An analysis of six years’ worth of sales and piracy data from 50 countries, conducted by professors Bin Gu and Vijay Mahajan of the Red McCombs School of Business at the University of Texas at Austin, showed that preventing people from stealing software in competitive and highly price-sensitive markets may make those markets less profitable for software vendors. The study, “How Much Anti-Piracy Effort is Too Much? A Study of the Global Software Industry,” concludes that many users of pirated software are unlikely to pay for it under any circumstance, so companies are merely limiting the popularity and mindshare of their products by going after unlicensed users.

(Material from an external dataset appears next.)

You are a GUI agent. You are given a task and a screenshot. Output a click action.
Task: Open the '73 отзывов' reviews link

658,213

“If a company like Microsoft faces a lot of competition in a country, they should not push governments too hard to enforce piracy laws,” says Professor Bin Gu. “It makes more sense to focus on large corporations and not small players. The pirates are not going to convert and become your customers.” The optimal strategy for enforcement depends on the wealth gap between rich and poor in a given country, he says; in countries where that gap is large, strict enforcement lowered vendor profitability.

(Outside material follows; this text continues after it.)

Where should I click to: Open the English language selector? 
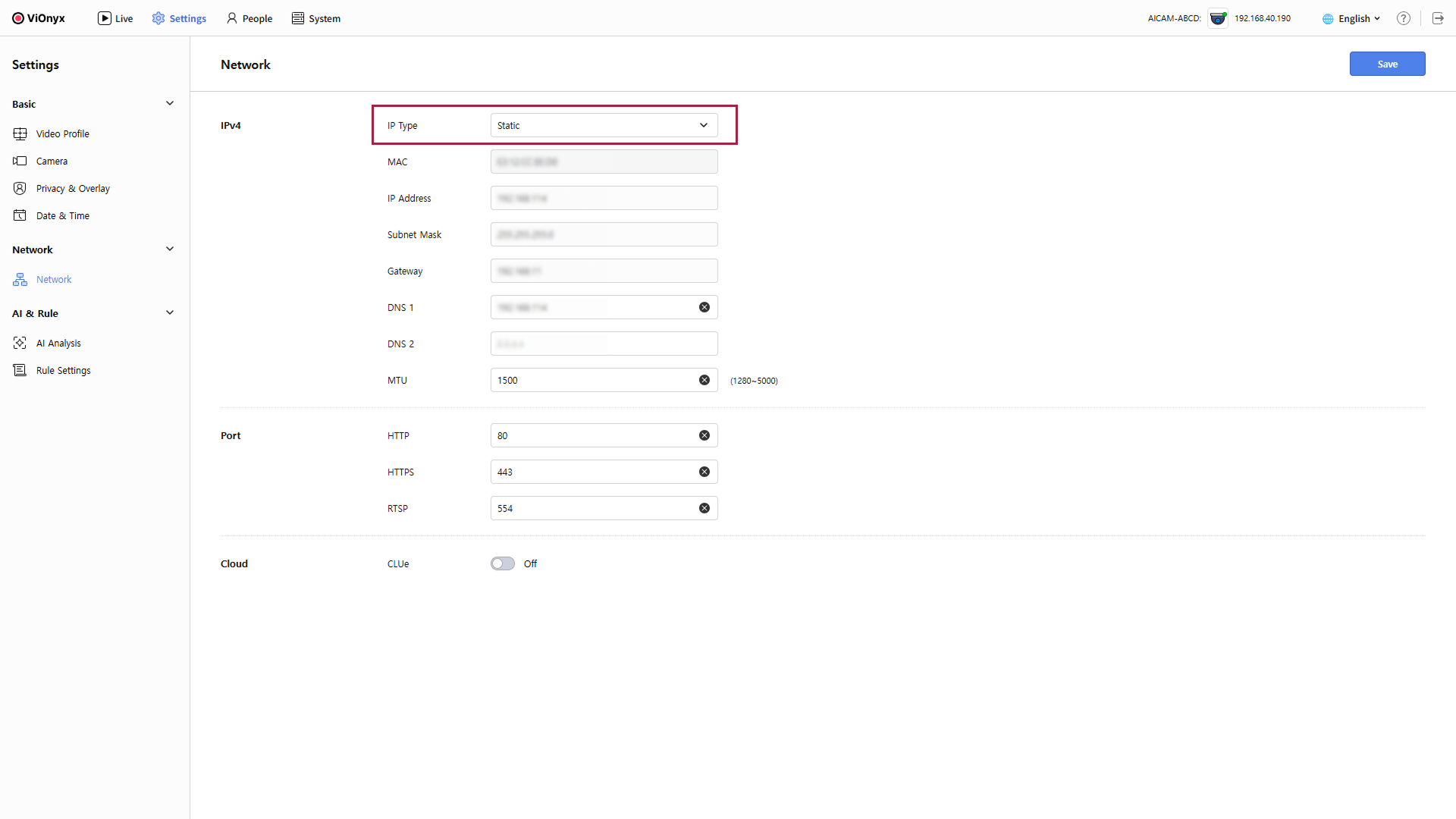pyautogui.click(x=1351, y=19)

The researchers suggest a country-by-country approach to piracy enforcement, rather than the blanket methods used today. The same logic holds true for other industries, including music and movies, concludes the study. Winning over users, then converting them to paying customers and maintaining pricing power in the marketplace, is more effective than going after the little guy who uses your product without a license. Counterintuitive, perhaps, but these days that’s the trend.